В финале также появляется автор и с грустью вспоминает о прежних добрых временах.
Сюжеты «Ревизора» и «Мертвых душ». Некий господин – не богатый, но желающий стать таковым – приезжает в губернский город, в котором его принимают за кого-то другого. В одном случае – за ревизора, в другом (не без помощи самого господина) за херсонского помещика, покупающего души на вывод. Деньги (в одном случае в виде взяток, в другом – в виде «мертвых душ») текут к обоим персонажам рекой. Появляется и тема возможного брака, но в обоих случаях дело ничем не заканчивается. В итоге, опасаясь последствий, и тот и другой бегут из города. Сходство обоих гоголевских сочинений было подмечено уже давно. Например, в «Мастерстве Гоголя» у А. Белого читаем: «Знаю: сюжет «Ревизора» и сюжет «Мертвых душ» имеют много общего…»[120].

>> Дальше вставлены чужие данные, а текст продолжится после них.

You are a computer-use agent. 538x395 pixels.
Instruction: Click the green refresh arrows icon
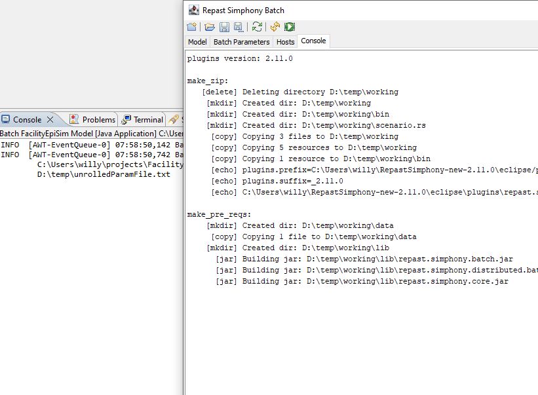[257, 27]
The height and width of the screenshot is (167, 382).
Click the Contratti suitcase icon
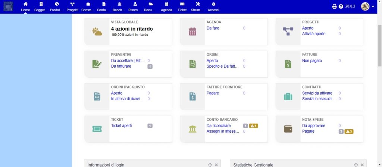pos(288,96)
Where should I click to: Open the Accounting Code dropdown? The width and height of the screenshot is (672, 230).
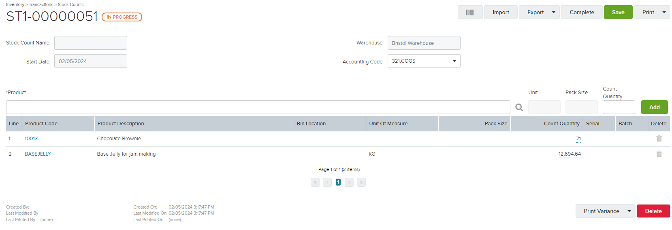[424, 61]
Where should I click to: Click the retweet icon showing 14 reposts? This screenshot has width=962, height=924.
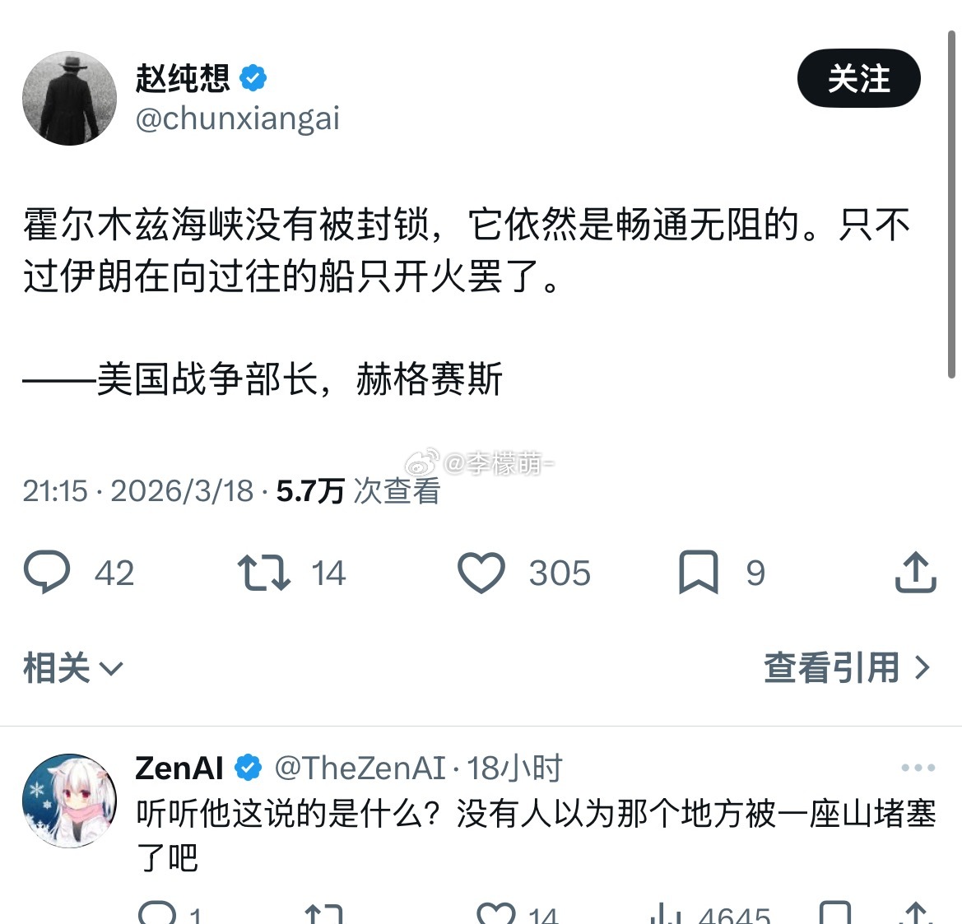click(x=263, y=573)
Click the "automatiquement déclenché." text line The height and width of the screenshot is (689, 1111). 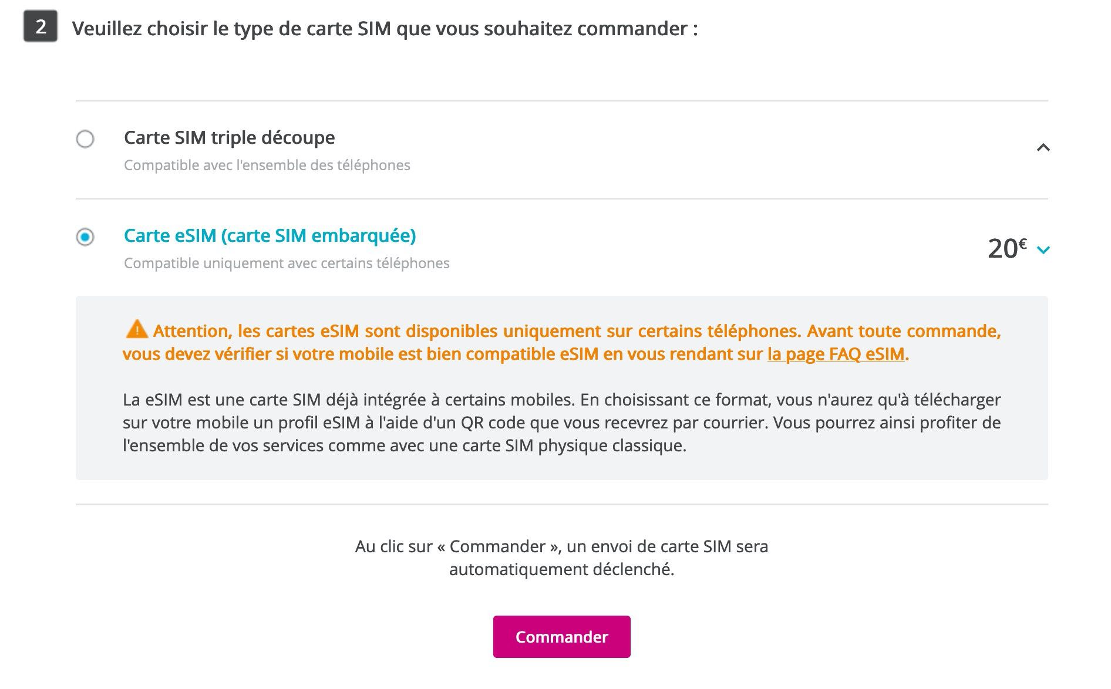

Сходство повестей «Вий» и «Майская ночь, или утопленница» – также на виду. Я не стал бы об этом говорить, если бы речь шла только о совпадениях в деталях. Однако в нашем случае важно то, что оба сочинения находят свое место в рамках упомянутого двойного использования сюжетной схемы. И хотя речь идет не обо всем сюжете, а о некоторых его частях, эти части в общей организации сюжета по-настоящему важны и значимы.
Эпизоду из «Вия», где Хома встречается с ведьмой, в «Майской ночи» соответствует место, где ведьма, превратившись в кошку, ночью подкрадывается к панночке. «В испуге вскочила она на лавку, кошка за нею. Перепрыгнула на лежанку: кошка и туда и вдруг бросилась к ней на шею и душит ее. С криком оторвавши от себя, кинула на пол; опять крадется страшная кошка».
В «Вие» – та же диспозиция. Ночь. Хома один в хлеву. Вдруг появляется старуха и идет к нему «с распростертыми руками». Философ отодвинулся в сторону, но старуха снова идет к нему: она «раздвигала руки и ловила его, не говоря ни слова»; и затем еще раз: «старуха не говорила ни слова и хватала его руками». В обоих случаях, как видим, события происходят в одной и той же обстановке и по одной и той же схеме: в полной тишине, не издавая ни звука, ведьма вновь и вновь пытается схватить свою жертву.
Есть общее и в других деталях. В «Майской ночи» сказано, что ведьма так «страшно взглянула[121] на свою падчерицу, что та вскрикнула». В «Вие» Хома, глядя на ведьму, не вскрикивает, однако ж ему «сделалось страшно, особливо, когда он заметил, что глаза ее сверкнули каким-то необыкновенным блеском». В «Майской ночи» ведьмин блеск передан кошке («шерсть на ней горит»). Это можно назвать своего рода «свободным» распределением признаков: главное, чтобы в соответствующей ситуации признак был указан, а к чему именно он прикрепится, не столь важно. В «Майской ночи» панночка, убегая от ведьмы, «перепрыгнула на лежанку», в «Вие» Хома, спасаясь от ведьмы, «отодвинулся немного подальше», то есть отодвинулся от того места, где лежал.